* Exercise directions:
Produce a word-for-word copy of the data that follows, excluding images.

(Dataset items)
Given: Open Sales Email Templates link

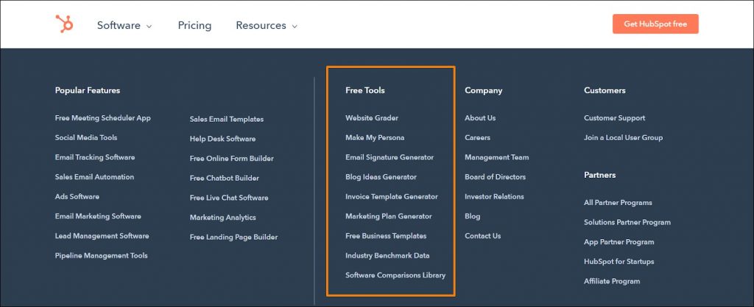Looking at the screenshot, I should coord(226,120).
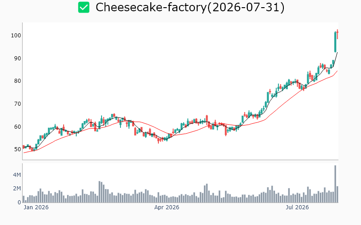Select the Jan 2026 x-axis label
The image size is (361, 225).
coord(36,207)

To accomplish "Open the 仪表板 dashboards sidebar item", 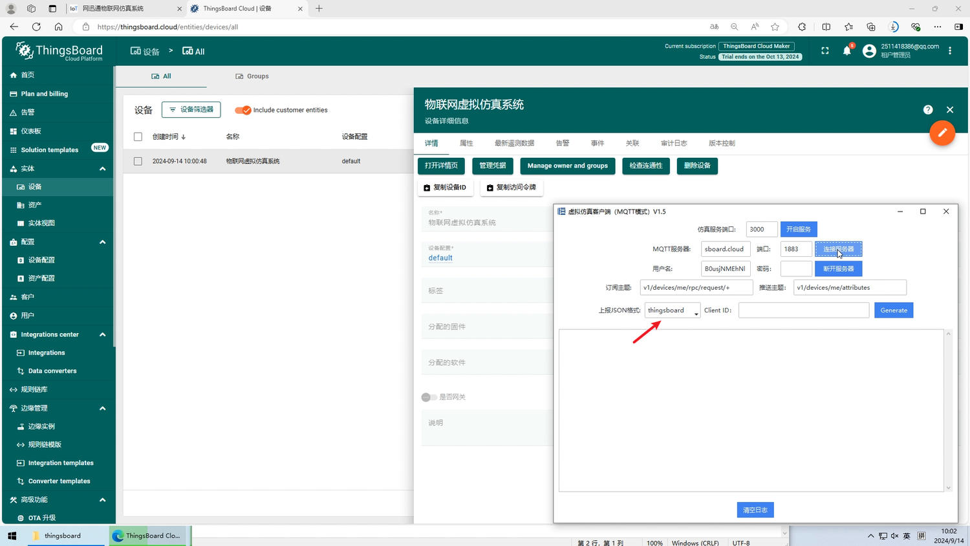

* The answer:
Given: Open Sales Email Templates link

Looking at the screenshot, I should coord(226,120).
Select the Jan 2026 x-axis label
The image size is (361, 225).
coord(36,207)

To accomplish "Open the 仪表板 dashboards sidebar item", 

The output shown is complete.